§ **DATASET EXTRACT**:
====
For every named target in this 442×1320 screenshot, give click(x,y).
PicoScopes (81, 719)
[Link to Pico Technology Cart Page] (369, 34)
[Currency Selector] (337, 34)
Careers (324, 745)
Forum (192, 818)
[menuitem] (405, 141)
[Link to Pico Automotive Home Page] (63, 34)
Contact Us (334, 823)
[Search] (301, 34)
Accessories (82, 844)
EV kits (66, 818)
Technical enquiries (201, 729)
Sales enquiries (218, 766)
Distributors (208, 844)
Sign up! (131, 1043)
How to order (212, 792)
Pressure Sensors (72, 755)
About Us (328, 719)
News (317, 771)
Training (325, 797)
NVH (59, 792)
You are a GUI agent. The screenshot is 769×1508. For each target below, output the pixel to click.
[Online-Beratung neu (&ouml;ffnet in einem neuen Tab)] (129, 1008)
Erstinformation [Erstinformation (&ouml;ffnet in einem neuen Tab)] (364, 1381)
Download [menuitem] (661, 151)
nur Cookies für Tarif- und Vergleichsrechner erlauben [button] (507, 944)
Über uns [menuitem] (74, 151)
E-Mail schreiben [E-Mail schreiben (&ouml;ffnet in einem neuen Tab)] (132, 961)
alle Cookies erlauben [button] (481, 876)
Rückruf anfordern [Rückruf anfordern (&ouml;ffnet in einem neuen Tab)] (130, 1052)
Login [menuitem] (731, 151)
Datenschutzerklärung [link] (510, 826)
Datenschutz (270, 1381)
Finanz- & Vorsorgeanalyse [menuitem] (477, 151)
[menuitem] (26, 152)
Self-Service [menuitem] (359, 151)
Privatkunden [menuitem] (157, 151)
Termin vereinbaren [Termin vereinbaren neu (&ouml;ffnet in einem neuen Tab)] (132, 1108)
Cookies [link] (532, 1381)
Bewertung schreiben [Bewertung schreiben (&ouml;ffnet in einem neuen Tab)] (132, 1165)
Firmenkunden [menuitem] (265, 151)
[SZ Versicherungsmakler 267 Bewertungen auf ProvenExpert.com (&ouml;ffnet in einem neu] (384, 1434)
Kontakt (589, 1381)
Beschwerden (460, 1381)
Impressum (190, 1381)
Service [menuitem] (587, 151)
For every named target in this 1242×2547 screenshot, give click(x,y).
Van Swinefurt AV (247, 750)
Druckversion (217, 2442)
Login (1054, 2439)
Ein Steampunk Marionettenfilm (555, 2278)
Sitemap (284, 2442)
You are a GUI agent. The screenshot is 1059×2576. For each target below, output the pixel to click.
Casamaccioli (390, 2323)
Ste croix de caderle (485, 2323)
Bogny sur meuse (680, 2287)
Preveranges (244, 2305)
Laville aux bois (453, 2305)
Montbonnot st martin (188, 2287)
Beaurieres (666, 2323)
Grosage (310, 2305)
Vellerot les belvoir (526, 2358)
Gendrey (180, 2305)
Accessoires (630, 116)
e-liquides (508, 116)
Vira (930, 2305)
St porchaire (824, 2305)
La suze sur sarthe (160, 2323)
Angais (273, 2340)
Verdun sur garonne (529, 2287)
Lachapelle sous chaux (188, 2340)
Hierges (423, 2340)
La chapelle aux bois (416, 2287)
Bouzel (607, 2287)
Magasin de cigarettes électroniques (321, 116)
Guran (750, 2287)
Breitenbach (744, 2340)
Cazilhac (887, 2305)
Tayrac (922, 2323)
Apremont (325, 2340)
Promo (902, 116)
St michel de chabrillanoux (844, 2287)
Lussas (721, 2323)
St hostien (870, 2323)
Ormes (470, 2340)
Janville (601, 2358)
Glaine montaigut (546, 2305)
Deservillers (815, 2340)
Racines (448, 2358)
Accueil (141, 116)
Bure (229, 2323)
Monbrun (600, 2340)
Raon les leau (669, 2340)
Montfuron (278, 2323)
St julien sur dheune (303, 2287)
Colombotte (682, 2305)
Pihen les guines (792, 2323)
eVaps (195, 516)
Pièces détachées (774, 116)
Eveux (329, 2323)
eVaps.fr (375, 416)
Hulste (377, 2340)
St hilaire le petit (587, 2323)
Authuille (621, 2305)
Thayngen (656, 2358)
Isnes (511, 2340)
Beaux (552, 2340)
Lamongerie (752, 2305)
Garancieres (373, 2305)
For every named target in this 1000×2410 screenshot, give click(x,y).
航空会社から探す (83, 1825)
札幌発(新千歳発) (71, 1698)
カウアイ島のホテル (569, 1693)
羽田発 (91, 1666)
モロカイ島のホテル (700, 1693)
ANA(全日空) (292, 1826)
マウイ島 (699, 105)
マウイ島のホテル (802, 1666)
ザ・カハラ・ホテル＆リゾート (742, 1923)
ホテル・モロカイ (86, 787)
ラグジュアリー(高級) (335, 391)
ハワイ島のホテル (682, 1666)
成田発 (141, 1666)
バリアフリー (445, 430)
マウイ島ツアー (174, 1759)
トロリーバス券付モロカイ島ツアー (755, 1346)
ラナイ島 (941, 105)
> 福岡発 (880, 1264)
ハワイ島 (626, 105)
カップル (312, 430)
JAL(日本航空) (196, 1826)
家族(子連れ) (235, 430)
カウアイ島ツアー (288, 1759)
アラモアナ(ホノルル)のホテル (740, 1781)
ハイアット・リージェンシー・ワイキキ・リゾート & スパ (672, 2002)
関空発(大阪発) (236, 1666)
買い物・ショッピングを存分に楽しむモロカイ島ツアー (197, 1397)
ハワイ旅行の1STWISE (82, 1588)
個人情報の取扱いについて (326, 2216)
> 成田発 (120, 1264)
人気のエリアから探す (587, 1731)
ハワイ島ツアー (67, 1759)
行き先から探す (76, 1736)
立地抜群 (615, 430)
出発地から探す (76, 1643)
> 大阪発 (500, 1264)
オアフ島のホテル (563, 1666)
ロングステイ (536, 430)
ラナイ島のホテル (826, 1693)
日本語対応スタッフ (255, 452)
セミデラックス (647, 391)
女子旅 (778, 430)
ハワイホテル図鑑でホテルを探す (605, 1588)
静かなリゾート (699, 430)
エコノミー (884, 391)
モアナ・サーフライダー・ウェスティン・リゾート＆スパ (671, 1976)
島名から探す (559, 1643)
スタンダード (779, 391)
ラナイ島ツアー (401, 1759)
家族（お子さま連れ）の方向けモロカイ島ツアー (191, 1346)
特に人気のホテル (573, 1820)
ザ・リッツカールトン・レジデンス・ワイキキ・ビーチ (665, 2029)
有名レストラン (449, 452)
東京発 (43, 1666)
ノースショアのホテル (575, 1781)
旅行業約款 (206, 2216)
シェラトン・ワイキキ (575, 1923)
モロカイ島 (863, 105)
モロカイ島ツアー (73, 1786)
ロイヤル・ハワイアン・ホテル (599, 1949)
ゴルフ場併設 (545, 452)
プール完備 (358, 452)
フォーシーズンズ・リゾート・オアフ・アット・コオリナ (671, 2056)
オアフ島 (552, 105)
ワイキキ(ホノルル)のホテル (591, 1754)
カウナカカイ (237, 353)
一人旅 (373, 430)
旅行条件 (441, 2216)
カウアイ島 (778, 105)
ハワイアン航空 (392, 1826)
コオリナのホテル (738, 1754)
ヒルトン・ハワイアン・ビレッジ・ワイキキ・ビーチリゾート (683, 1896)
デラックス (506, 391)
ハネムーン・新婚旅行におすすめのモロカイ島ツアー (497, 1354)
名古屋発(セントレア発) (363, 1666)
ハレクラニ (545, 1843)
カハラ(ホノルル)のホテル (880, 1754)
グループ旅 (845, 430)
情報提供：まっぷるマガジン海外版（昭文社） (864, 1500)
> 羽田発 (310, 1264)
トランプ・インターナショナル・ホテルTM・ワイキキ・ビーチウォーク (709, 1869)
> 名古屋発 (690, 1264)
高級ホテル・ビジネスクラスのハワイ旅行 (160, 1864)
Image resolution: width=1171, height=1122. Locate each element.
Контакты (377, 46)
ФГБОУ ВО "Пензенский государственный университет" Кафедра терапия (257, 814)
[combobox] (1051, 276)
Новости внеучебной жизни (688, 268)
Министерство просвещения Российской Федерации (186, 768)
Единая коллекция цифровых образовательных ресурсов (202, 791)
====
§ **TO BE DONE**: Reproduce the data lines verbatim, starting at the line containing "ハワイ島 (626, 105)" and ending at the line containing "有名レストラン (449, 452)", with both of those lines included.

§ **RIGHT ANSWER**:
ハワイ島 (626, 105)
カップル (312, 430)
JAL(日本航空) (196, 1826)
家族(子連れ) (235, 430)
カウアイ島ツアー (288, 1759)
アラモアナ(ホノルル)のホテル (740, 1781)
ハイアット・リージェンシー・ワイキキ・リゾート & スパ (672, 2002)
関空発(大阪発) (236, 1666)
買い物・ショッピングを存分に楽しむモロカイ島ツアー (197, 1397)
ハワイ旅行の1STWISE (82, 1588)
個人情報の取扱いについて (326, 2216)
> 成田発 (120, 1264)
人気のエリアから探す (587, 1731)
ハワイ島ツアー (67, 1759)
行き先から探す (76, 1736)
立地抜群 (615, 430)
出発地から探す (76, 1643)
> 大阪発 (500, 1264)
オアフ島のホテル (563, 1666)
ロングステイ (536, 430)
ラナイ島のホテル (826, 1693)
日本語対応スタッフ (255, 452)
セミデラックス (647, 391)
女子旅 (778, 430)
ハワイホテル図鑑でホテルを探す (605, 1588)
静かなリゾート (699, 430)
エコノミー (884, 391)
モアナ・サーフライダー・ウェスティン・リゾート＆スパ (671, 1976)
島名から探す (559, 1643)
スタンダード (779, 391)
ラナイ島ツアー (401, 1759)
家族（お子さま連れ）の方向けモロカイ島ツアー (191, 1346)
特に人気のホテル (573, 1820)
ザ・リッツカールトン・レジデンス・ワイキキ・ビーチ (665, 2029)
有名レストラン (449, 452)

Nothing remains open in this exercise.